EXERCISE DETAILS: Transcribe every line of text in the records below word for word, omitting the pictures.

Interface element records
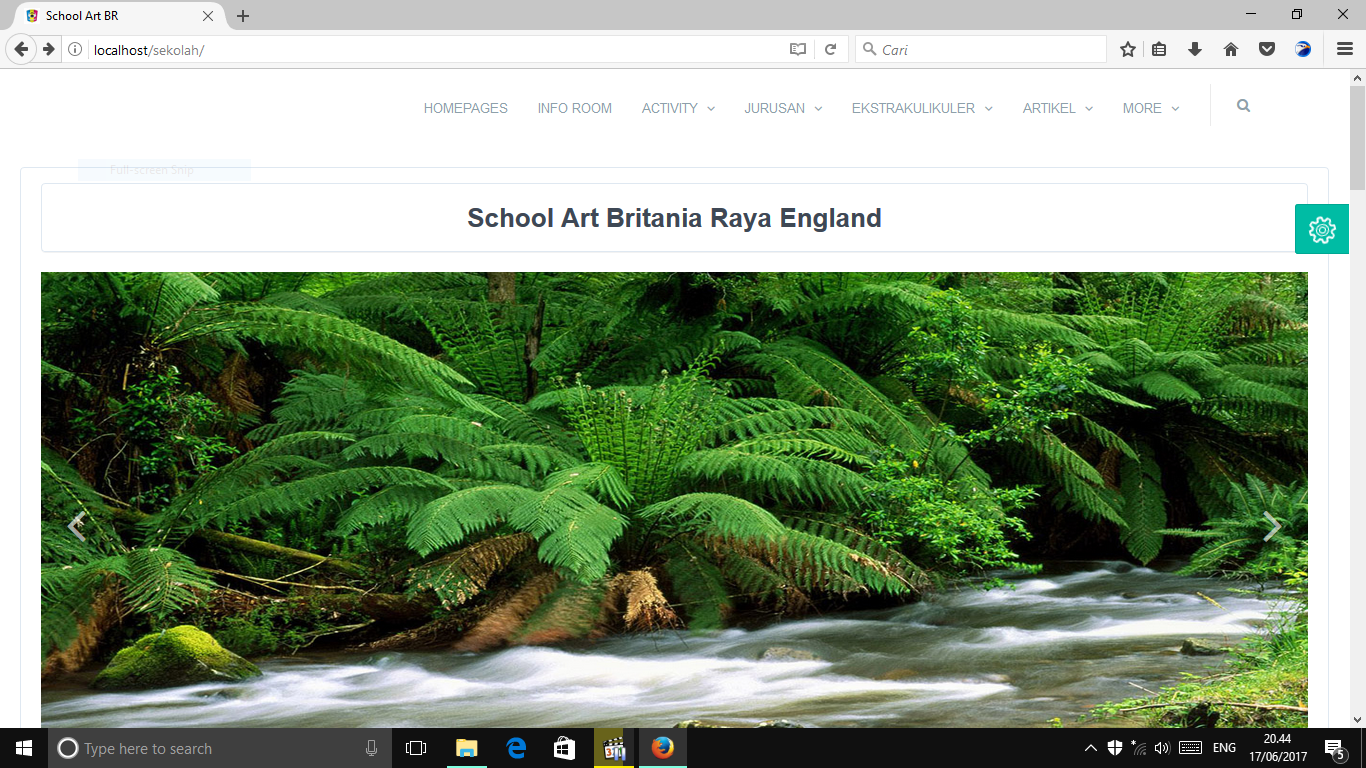This screenshot has width=1366, height=768.
Task: Click the search magnifier icon in navbar
Action: pos(1243,106)
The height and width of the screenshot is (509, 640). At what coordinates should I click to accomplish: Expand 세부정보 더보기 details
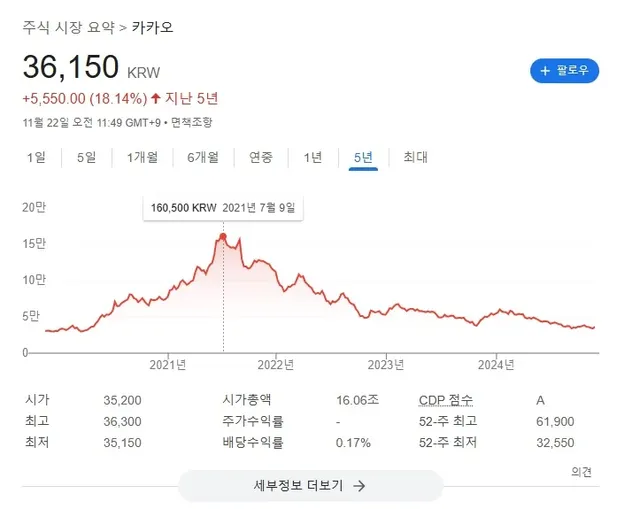click(310, 486)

RESULT:
This screenshot has width=1366, height=768.
Task: Click the search magnifier icon in navbar
Action: pos(1243,106)
The height and width of the screenshot is (509, 640). At what coordinates should I click to accomplish: Expand 세부정보 더보기 details
click(310, 486)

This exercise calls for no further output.